[Problem requirements] Exclude the pictures and reproduce exactly the lines that run from the one holding "Refuser (223, 2504)" to the end of the entries below.

[Source data]
####################
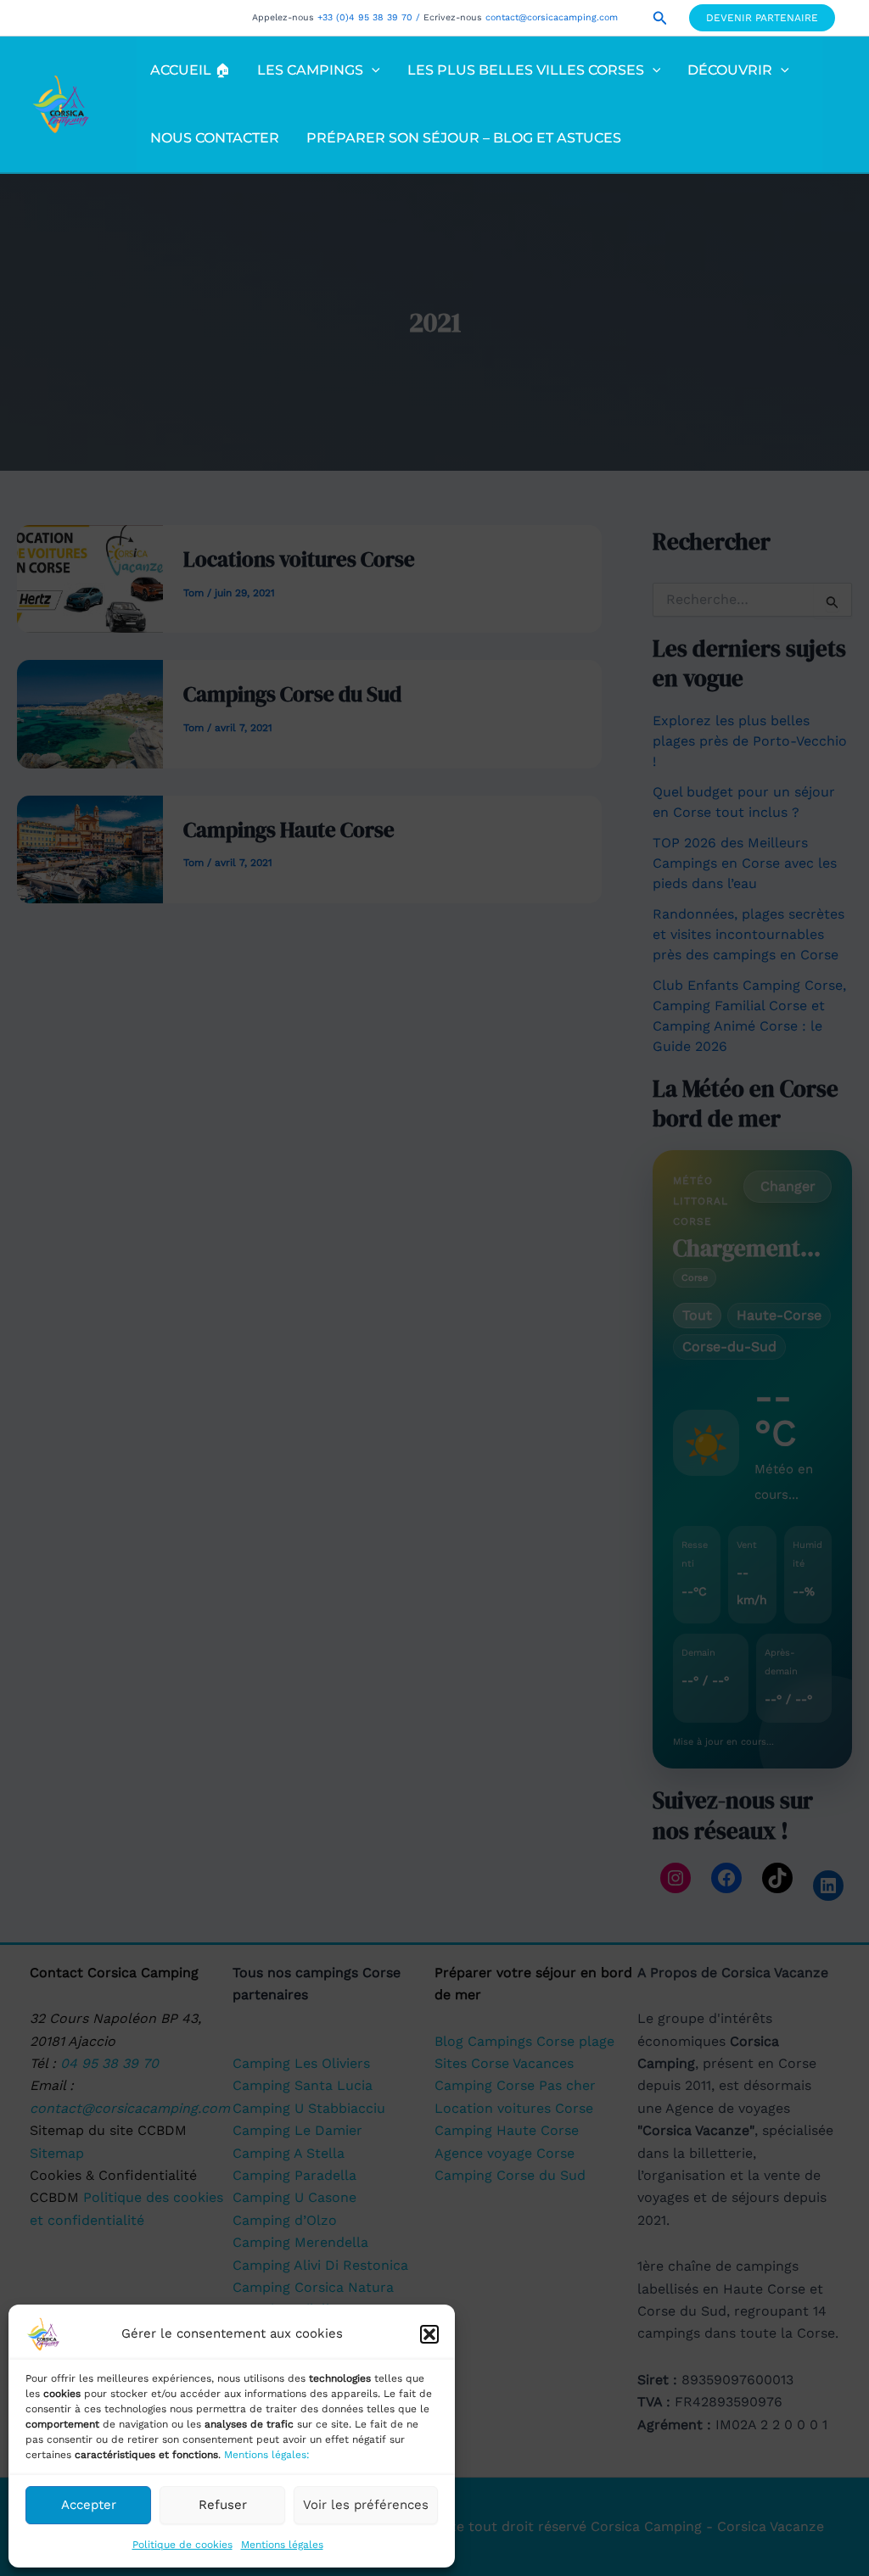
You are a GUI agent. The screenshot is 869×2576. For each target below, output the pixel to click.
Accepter (88, 2504)
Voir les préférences (366, 2504)
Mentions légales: (267, 2455)
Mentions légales (282, 2545)
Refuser (223, 2504)
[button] (429, 2334)
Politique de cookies (182, 2545)
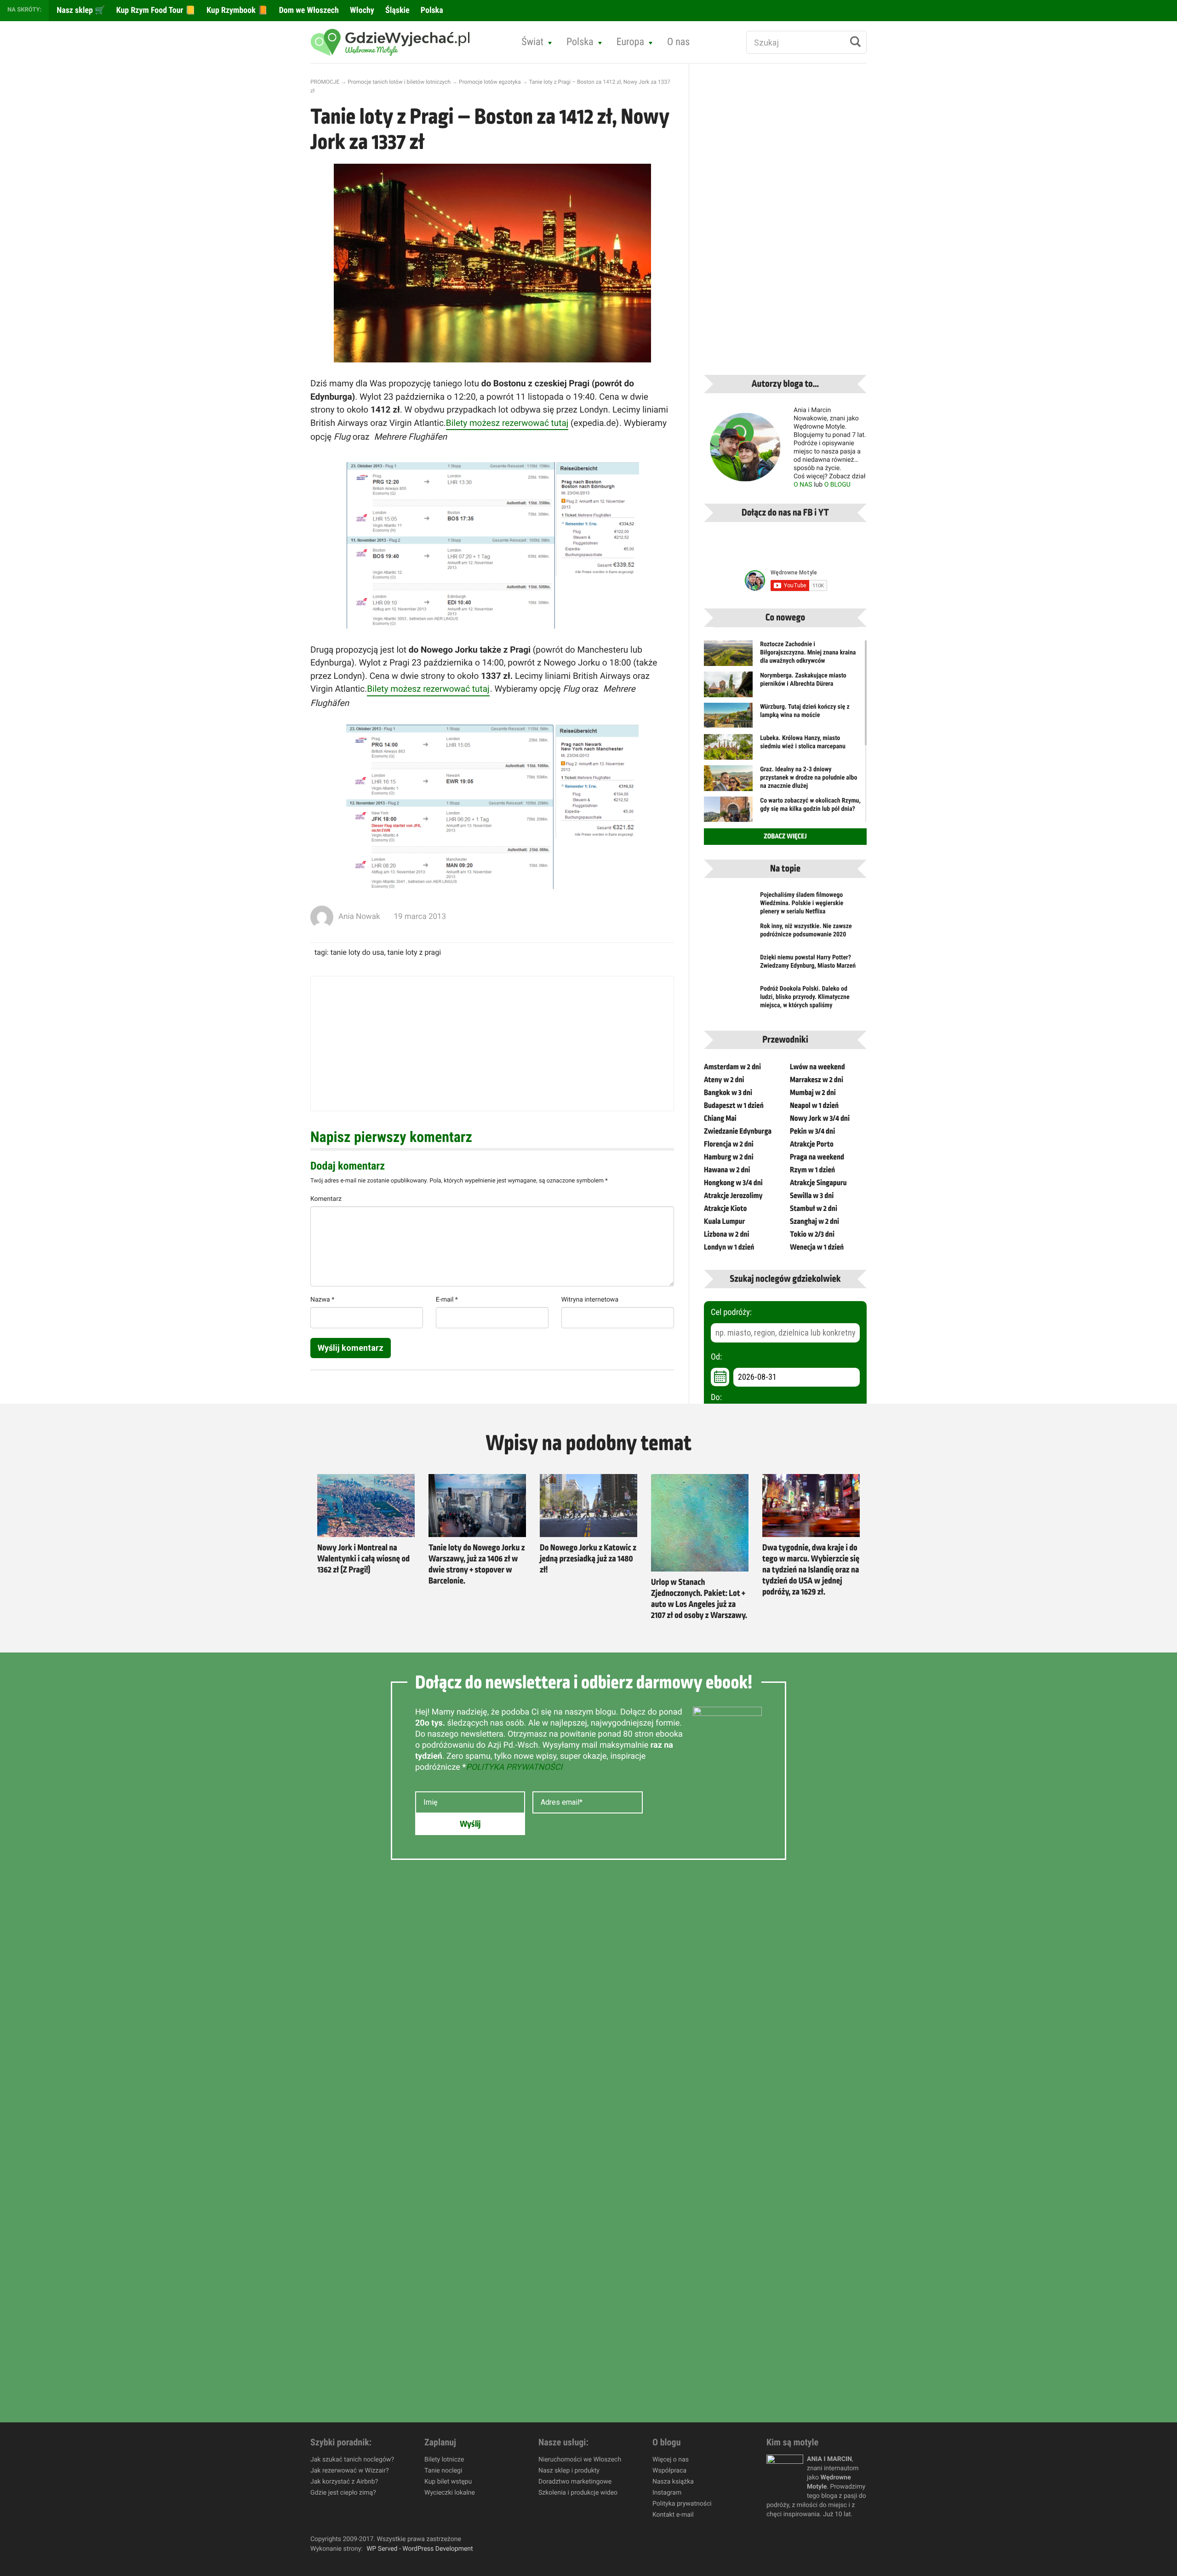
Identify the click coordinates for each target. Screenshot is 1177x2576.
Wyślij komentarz (350, 1348)
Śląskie (396, 10)
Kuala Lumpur (724, 1221)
####################
[Solved exercise]
Refuser (223, 2504)
[button] (429, 2334)
Politique de cookies (182, 2545)
Identify the click coordinates for each target. Screenshot is 1177x2576.
Wyślij komentarz (350, 1348)
Śląskie (396, 10)
Kuala Lumpur (724, 1221)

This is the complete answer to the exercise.